Undersecretary of Administrative Technologies
- In office 10 December 2007 – 6 August 2009
- Preceded by: Office created
- Succeeded by: Eduardo Thill

Personal details
- Born: Nicolás Alfredo Trotta 20 January 1976 (age 50) Buenos Aires, Argentina
- Party: Independent (since 2004) New Leadership (1997–2004)
- Other political affiliations: Front for Victory (2004–2009) Frente de Todos (2019–present)
- Alma mater: University of Belgrano

= Nicolás Trotta =

Argentine politician

Nicolás Alfredo Trotta (born 20 January 1976) is an Argentine politician. He was Argentina's Minister of Education from 10 December 2019 to 20 September 2021, in the cabinet of President Alberto Fernández.

From 2014 to 2019, he was rector of the Metropolitan University for Education and Labour (UMET), the private university of the Doorkeepers' Union (SUTERH). Before that, from 2007 to 2009, he was Undersecretary of Administrative Technologies, reporting directly to the Chief of the Cabinet of Ministers – first Alberto Fernández, then Sergio Massa, and finally Aníbal Fernández. He was also briefly director of YPF, Argentina's main oil and gas company.

==Early life and education==
Nicolás Alfredo Trotta was born on 20 January 1976 in Buenos Aires. He studied law at the University of Belgrano and is yet to present his dissertation for a master's degree in education from the University of Buenos Aires's Faculty of Philosophy and Letters.

==Political career==
Trotta's political career began in the New Leadership party, founded by Gustavo Béliz. Trotta worked as an advisor in the New Leadership parliamentary group at the Buenos Aires City Legislature from 1997 to 2000. He had run for a seat in the City Legislature in the New Leadership list alongside, among others, Alberto Fernández, but failed to be elected.

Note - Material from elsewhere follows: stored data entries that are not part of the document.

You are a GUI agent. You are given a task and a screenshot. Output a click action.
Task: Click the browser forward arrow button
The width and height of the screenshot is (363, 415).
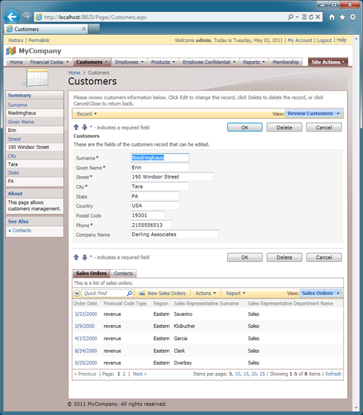26,17
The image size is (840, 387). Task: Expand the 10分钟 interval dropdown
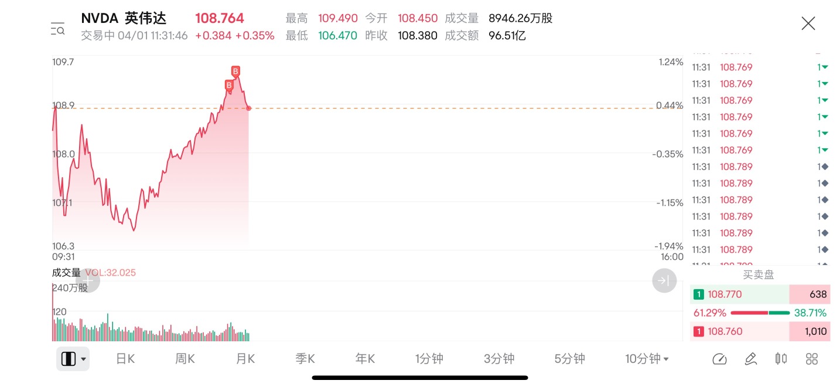click(647, 359)
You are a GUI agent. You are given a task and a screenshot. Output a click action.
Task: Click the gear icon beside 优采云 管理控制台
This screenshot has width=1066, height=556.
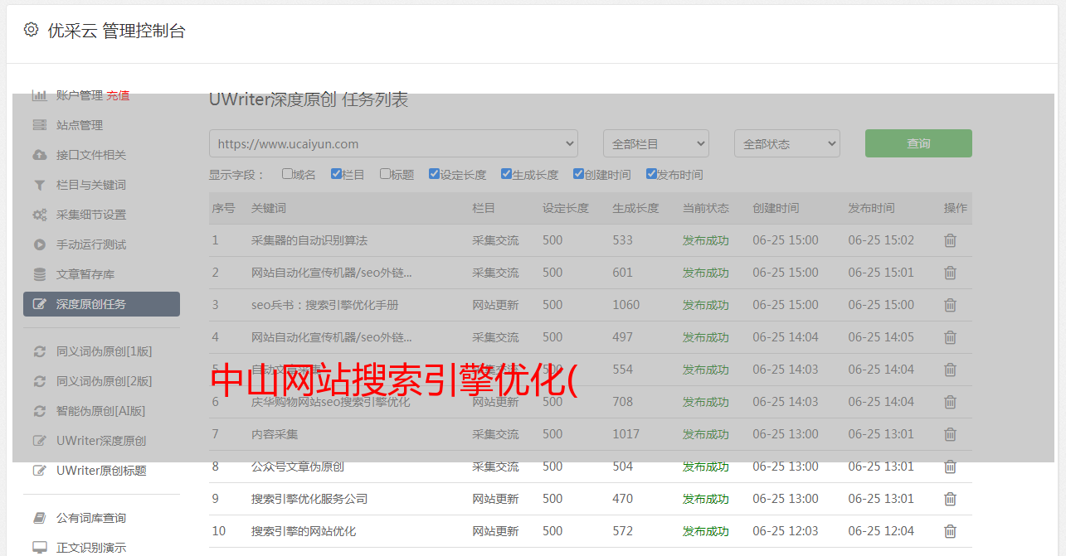coord(31,30)
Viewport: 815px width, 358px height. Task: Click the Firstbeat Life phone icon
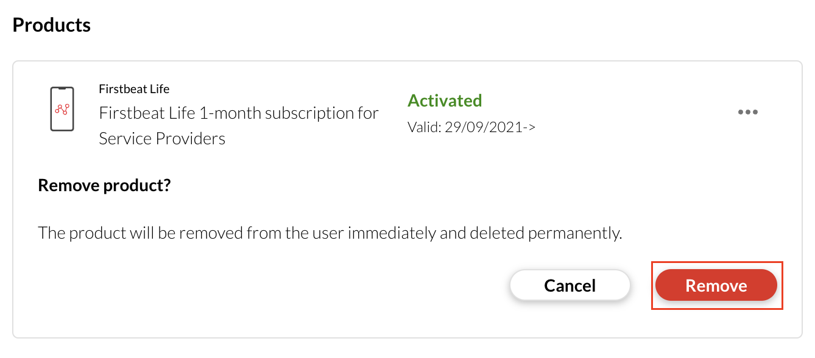(62, 109)
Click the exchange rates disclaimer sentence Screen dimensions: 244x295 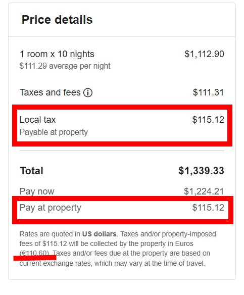[115, 258]
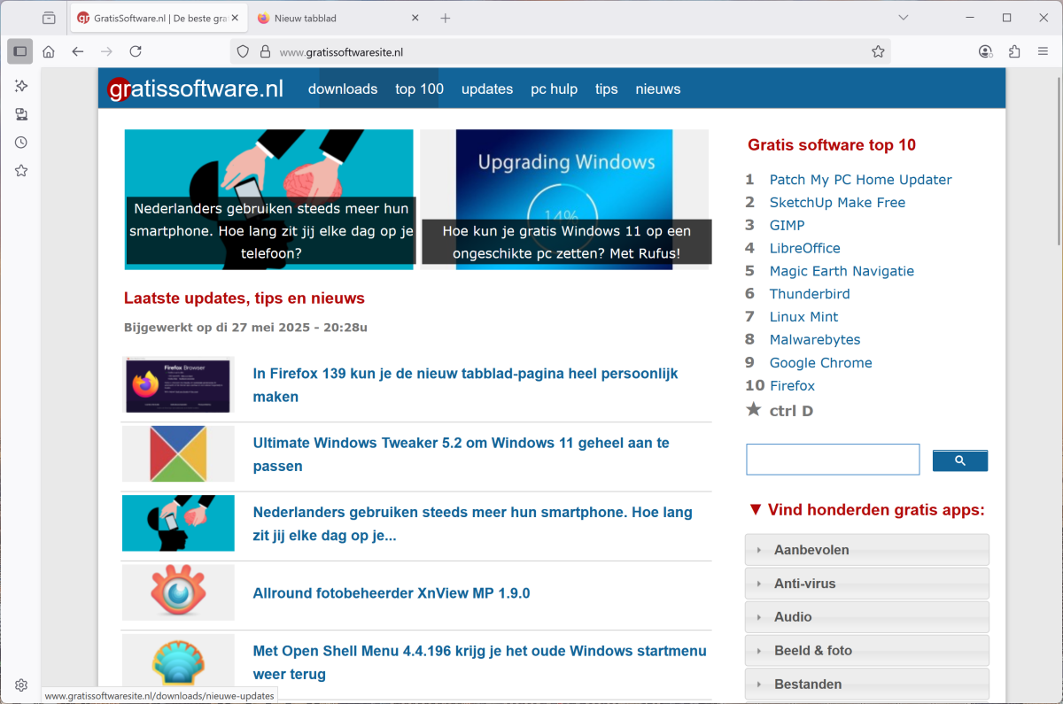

In 2000 he was appointed director of the parliamentary commission on economic development, Mercosur affairs and employment policy.

Early into the presidency of Néstor Kirchner, for whom Fernández served as Chief of the Cabinet of Ministers, Trotta became the coordinator of the youth organization Jóvenes K. In 2004, Trotta was appointed director of the National School of Governance, which operated during Kirchner's presidency.

From 2007 to 2009 he was Undersecretary of Administrative Technologies, reporting directly to the Chief of Cabinet; he served under Alberto Fernández, Sergio Massa and Aníbal Fernández. He was succeeded in the position by Eduardo Thill. In 2014, he became rector of the Metropolitan University of Education and Labour (Universidad Metropolitana para la Educación y el Trabajo; UMET), the private university of the Doorkeepers' Union (Sindicato Único de Trabajadores de Edificios de Renta y Horizontal; SUTERH) headed by Buenos Aires City Justicialist Party president Víctor Santa María. As rector of the UMET, he co-founded the Workers' Innovation Centre (CITRA), co-sponsored by the CONICET.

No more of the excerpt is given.